▶ [Listing]
======
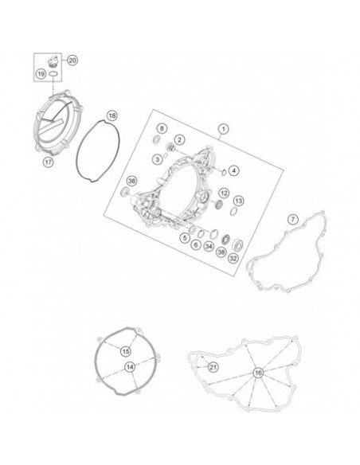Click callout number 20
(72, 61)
======
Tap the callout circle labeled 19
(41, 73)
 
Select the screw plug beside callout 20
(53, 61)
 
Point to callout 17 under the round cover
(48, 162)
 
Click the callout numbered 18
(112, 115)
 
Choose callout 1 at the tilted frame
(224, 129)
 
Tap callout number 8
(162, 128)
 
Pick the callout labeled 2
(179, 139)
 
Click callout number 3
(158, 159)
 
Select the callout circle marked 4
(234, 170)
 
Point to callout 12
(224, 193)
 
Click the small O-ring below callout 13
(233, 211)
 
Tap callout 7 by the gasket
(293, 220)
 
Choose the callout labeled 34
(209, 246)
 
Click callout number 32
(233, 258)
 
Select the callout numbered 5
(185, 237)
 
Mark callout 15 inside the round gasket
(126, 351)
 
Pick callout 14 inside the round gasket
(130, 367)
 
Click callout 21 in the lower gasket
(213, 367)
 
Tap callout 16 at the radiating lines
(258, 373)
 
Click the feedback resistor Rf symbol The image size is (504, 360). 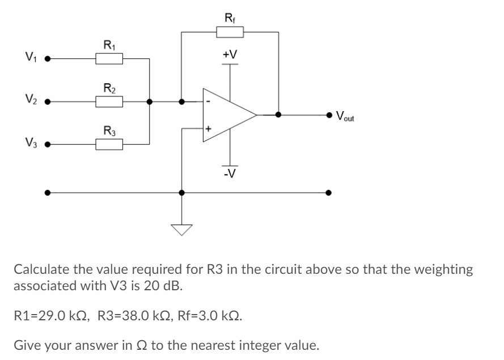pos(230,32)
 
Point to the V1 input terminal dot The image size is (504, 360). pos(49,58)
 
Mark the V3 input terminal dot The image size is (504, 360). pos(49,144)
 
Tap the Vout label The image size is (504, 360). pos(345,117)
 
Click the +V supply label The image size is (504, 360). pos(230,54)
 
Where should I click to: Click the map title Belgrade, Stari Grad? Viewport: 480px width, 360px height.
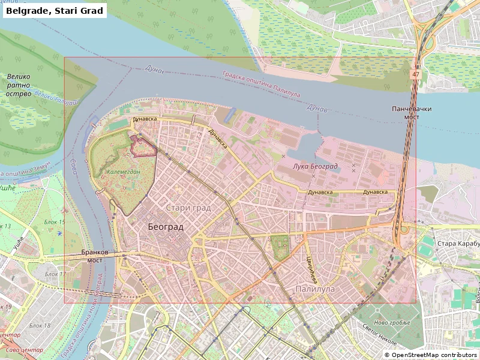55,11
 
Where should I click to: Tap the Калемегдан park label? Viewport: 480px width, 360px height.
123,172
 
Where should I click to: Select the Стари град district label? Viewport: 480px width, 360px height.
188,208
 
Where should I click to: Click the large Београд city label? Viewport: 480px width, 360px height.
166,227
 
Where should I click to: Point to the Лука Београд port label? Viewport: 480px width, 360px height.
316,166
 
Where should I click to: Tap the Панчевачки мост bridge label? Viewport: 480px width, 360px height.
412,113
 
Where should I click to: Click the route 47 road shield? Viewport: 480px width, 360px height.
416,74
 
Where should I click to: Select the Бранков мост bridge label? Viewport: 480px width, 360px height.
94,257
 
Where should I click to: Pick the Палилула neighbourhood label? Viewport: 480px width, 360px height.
======
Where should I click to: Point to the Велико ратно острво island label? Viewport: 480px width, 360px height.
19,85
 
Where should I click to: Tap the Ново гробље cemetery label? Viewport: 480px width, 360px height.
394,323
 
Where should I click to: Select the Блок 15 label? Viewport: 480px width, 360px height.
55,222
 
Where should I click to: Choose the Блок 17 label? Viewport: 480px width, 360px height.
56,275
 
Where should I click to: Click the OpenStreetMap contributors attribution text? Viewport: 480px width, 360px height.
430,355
======
▶ [Objective]
Copy the records from the line with "Mark the V3" up to and including the line with "Where should I click to: Pick", replacing "Viewport" with "Canvas" and leaving everything else unchanged. Omit the pictures.

▶ [Answer]
Mark the V3 input terminal dot The image size is (504, 360). pos(49,144)
 
Tap the Vout label The image size is (504, 360). pos(345,117)
 
Click the +V supply label The image size is (504, 360). pos(230,54)
 
Where should I click to: Click the map title Belgrade, Stari Grad? Canvas: 480px width, 360px height.
55,11
 
Where should I click to: Tap the Калемегдан park label? Canvas: 480px width, 360px height.
123,172
 
Where should I click to: Select the Стари град district label? Canvas: 480px width, 360px height.
188,208
 
Where should I click to: Click the large Београд city label? Canvas: 480px width, 360px height.
166,227
 
Where should I click to: Point to the Лука Београд port label? Canvas: 480px width, 360px height.
316,166
 
Where should I click to: Tap the Панчевачки мост bridge label? Canvas: 480px width, 360px height.
412,113
 
Where should I click to: Click the route 47 road shield? Canvas: 480px width, 360px height.
416,74
 
Where should I click to: Select the Бранков мост bridge label? Canvas: 480px width, 360px height.
94,257
 
Where should I click to: Pick the Палилула neighbourhood label? Canvas: 480px width, 360px height.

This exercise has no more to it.